Darum gehts
- Mark Carney beeindruckte am WEF in Davos mit geopolitischer Rede
- Donald Trump kritisierte Carney und Kanada scharf nach dessen Aussagen
- Carney forderte mittlere Mächte zu wirtschaftlicher Unabhängigkeit auf
«Historisch», «brillant», «grossartig»: Der kanadische Premierminister Mark Carney (60) überzeugte am WEF in Davos mit einer pointierten und illusionslosen Rede, in der er die Machtverhältnisse in der heutigen Geopolitik aufzeigte und von den mittelgrossen Mächten verlangte, für ihre eigene, wirtschaftliche Unabhängigkeit zu sorgen.
Der Kanadier erntete viel Lob – doch US-Präsident Donald Trump (79) war über die Worte des Regierungschefs gar nicht glücklich. Er trat einen Tag nach Carney in Davos auf und äusserte seinen Unmut über das Gesagte.

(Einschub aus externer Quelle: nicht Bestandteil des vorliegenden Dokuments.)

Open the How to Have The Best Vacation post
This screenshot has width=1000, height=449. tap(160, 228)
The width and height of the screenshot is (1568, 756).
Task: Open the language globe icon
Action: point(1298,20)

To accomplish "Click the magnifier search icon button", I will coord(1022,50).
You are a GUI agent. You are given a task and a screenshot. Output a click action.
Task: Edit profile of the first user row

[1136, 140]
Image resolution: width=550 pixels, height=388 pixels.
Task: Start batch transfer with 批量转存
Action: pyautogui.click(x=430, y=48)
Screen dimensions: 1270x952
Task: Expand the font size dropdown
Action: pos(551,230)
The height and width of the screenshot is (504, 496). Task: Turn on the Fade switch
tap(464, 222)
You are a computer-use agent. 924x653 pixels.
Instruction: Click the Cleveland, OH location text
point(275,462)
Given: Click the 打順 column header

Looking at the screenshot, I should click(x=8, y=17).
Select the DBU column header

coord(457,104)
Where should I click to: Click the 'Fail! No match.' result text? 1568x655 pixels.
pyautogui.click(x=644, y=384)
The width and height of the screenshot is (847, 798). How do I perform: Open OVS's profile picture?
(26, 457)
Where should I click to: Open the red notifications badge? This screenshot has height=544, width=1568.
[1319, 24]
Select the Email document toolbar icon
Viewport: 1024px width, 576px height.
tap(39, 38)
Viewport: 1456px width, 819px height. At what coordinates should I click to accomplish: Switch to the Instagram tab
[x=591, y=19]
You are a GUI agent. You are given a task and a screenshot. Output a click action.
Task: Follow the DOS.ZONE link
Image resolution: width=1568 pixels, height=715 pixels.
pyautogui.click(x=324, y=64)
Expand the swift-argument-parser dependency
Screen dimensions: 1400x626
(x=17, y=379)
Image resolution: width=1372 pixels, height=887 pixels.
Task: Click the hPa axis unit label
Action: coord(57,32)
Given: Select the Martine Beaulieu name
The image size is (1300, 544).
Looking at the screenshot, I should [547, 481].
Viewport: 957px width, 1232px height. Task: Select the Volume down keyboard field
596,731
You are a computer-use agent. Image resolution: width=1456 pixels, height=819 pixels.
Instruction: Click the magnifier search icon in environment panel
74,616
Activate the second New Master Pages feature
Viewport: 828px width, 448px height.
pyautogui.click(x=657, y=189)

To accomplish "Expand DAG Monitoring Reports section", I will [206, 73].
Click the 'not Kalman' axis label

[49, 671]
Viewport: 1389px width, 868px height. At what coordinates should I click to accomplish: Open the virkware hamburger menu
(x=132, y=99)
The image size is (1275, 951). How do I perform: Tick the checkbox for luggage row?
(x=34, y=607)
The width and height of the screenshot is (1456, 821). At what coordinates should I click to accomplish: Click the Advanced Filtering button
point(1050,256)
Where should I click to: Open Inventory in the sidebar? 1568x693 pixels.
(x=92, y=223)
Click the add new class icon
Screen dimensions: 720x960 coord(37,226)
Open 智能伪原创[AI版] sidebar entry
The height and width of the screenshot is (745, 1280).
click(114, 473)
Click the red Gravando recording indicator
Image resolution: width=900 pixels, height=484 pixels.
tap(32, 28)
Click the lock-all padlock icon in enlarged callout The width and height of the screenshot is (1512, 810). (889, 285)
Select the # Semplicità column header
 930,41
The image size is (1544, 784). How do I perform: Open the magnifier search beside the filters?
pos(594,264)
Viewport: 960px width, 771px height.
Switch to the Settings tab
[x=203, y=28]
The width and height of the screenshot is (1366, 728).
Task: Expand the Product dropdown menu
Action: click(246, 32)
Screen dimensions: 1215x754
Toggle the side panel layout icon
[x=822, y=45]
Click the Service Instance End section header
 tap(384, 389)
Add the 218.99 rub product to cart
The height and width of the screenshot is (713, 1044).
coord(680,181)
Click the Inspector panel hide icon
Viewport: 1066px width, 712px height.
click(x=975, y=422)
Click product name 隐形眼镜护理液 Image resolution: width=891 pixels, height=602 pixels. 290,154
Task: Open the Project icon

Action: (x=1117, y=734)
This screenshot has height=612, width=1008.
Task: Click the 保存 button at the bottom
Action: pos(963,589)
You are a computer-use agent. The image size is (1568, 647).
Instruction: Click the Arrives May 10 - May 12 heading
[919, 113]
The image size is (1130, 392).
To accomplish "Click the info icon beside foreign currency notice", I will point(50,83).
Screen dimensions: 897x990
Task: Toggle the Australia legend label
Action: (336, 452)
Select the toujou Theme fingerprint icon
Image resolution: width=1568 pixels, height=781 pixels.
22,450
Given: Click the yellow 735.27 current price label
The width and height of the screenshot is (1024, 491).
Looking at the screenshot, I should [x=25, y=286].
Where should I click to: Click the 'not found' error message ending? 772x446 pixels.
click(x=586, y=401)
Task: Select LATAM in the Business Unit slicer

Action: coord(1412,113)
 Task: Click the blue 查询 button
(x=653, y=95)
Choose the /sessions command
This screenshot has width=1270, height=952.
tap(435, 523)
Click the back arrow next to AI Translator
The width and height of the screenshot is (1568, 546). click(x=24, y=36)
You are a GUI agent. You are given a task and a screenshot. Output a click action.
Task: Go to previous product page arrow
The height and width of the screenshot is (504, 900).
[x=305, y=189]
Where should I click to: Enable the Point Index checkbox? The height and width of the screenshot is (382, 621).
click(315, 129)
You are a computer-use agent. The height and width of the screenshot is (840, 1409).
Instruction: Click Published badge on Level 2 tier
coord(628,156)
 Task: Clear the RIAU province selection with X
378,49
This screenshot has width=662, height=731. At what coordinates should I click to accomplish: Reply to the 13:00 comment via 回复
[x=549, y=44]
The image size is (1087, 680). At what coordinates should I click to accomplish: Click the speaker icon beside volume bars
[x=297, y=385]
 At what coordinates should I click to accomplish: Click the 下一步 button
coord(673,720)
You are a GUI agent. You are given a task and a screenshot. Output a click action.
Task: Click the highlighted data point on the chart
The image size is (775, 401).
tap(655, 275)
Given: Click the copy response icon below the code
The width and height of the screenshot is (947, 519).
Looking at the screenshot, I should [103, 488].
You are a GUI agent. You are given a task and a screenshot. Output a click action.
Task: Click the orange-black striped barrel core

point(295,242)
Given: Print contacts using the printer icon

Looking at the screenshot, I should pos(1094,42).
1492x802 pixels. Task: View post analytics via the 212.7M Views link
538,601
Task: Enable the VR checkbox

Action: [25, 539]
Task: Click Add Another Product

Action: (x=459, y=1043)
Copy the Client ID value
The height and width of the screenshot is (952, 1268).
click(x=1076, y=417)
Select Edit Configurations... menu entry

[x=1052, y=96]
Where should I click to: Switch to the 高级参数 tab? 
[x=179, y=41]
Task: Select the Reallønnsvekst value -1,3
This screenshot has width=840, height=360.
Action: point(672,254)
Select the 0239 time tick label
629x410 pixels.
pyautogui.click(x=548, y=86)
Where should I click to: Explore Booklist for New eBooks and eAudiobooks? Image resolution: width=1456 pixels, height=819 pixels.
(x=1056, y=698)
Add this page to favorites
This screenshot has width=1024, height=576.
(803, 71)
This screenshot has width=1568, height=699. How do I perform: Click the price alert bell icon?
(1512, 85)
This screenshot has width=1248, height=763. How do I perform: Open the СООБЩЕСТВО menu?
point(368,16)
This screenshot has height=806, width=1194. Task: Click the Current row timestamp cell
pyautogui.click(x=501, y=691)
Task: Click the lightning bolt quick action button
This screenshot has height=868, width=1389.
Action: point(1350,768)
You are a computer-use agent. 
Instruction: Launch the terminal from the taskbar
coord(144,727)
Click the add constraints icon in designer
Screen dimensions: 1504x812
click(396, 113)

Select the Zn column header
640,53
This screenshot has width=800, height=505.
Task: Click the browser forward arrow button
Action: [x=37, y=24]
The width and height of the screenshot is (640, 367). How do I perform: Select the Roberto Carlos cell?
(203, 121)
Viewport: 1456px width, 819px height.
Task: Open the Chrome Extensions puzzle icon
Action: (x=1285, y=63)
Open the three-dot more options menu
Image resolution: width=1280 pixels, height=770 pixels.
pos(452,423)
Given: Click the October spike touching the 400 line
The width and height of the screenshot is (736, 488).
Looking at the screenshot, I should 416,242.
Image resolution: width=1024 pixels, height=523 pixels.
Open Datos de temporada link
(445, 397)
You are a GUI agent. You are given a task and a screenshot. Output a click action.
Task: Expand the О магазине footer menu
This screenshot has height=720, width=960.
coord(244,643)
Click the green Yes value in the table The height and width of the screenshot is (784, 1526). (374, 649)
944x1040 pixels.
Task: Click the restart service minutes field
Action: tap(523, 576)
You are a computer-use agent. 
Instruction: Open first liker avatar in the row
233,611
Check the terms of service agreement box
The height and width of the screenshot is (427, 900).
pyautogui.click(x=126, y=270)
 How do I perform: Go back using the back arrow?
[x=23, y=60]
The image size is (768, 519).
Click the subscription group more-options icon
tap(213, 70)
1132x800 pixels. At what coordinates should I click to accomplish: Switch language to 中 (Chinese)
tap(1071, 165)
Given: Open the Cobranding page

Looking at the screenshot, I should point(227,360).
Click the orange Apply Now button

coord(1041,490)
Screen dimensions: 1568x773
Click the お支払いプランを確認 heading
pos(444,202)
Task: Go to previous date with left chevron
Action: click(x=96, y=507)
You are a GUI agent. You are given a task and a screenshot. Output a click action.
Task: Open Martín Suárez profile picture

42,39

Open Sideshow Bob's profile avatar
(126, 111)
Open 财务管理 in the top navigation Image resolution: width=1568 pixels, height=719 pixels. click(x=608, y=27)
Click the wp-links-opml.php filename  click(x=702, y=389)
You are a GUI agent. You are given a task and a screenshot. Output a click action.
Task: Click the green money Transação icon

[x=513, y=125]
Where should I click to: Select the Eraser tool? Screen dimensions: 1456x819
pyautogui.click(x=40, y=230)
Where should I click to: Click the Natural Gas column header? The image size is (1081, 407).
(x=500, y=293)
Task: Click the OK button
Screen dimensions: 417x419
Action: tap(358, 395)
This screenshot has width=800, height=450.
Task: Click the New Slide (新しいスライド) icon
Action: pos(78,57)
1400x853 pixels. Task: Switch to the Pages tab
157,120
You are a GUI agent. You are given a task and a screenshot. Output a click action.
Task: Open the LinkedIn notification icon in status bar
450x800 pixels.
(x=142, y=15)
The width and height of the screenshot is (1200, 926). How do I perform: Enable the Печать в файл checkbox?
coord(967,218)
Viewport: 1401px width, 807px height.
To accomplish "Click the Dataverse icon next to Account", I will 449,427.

«Kanada existiert nur wegen der USA», behauptete Trump und warf dem Nachbarland Undankbarkeit vor. Seit diesem Zeitpunkt schiesst Trump täglich gegen Carney und Kanada. Die Beziehung scheint immer brüchiger zu werden. Die Geschehnisse in drei Episoden.
Ausladung aus Friedensrat
Nach der Carney-Rede in Davos hat Trump auf Truth Social erklärt, dass er Kanada wieder aus dem von ihm gegründeten «Friedensrat» ausladen möchte. Zuvor hatten mehrere Staatschefs in Davos ein entsprechendes Gründungsdokument unterzeichnet. Welche konkrete politische Bedeutung dieses Gremium haben wird, ist bislang unklar.
Die genauen Gründe für die Ausladung nannte Trump nicht. Carney erklärte in seiner Rede, dass das US-geführte globale Regierungssystem einen Bruch erlebe, der durch die Konkurrenz der Grossmächte und eine schwindende regelbasierte Ordnung gekennzeichnet sei. Carney nannte Trump nicht namentlich. Beobachter gehen jedoch davon aus, dass sich Trump von Carneys Ansprache angegriffen gefühlt hat.
Ärger über Handelsbeziehungen mit China
In den vergangenen Tagen folgte eine Reihe von Äusserungen, in denen Trump Carney für die neuen Handelsgespräche mit China kritisiert. Er drohte Kanada mit 100-prozentigen Strafzöllen auf alle Waren, falls das Land ein Handelsabkommen mit China abschliessen sollte. Hintergrund: Passend zu Carneys Rede unternehmen Ottawa und Peking einen Versuch, ihre Beziehungen zu verbessern und die Handelsbeziehungen zu vertiefen.
Kanada hatte 2024 wie die USA 100 Prozent Zoll auf chinesische E-Autos sowie 25 Prozent auf Stahl und Aluminium eingeführt. China reagierte mit 100-Prozent-Zöllen auf kanadisches Rapsöl und -schrot sowie 25 Prozent auf Schweinefleisch und Meeresfrüchte.
Bei einem China-Besuch brach Premier Mark Carney nun mit dieser Linie. Kanada und China senkten die gegenseitigen Zölle.
Trump befürchtet, dass Kanada von China als Umschlagplatz genutzt werden könnte, um US-Zölle zu umgehen. Auf Truth Social warnte er, China würde Kanada wirtschaftlich und gesellschaftlich zerstören. «Das Letzte, was die Welt braucht, ist, dass China Kanada übernimmt. Das wird nicht passieren, und es wird nicht einmal annähernd passieren!», schrieb Trump.
Reaktion aus Kanada
«Kanada und die Vereinigten Staaten haben eine bemerkenswerte Partnerschaft in den Bereichen Wirtschaft, Sicherheit und kultureller Austausch aufgebaut», sagte Carney am Donnerstagabend. «Aber Kanada lebt nicht wegen der Vereinigten Staaten. Kanada floriert, weil wir Kanadier sind.»
Am Sonntag legte Trump nochmals nach. Auf Truth Social schrieb er: «China übernimmt erfolgreich und vollständig das einst so grossartige Land Kanada. Es ist traurig, das mitanzusehen. Ich hoffe nur, dass sie das Eishockey in Ruhe lassen.»
Carney erklärte unterdessen, dass sein Land aktuell kein Interesse an einem Freihandelsabkommen mit China habe. Man wolle jedoch mit mehreren wirtschaftlichen Partnern zusammenarbeiten, sodass das Land eigenständiger werden kann.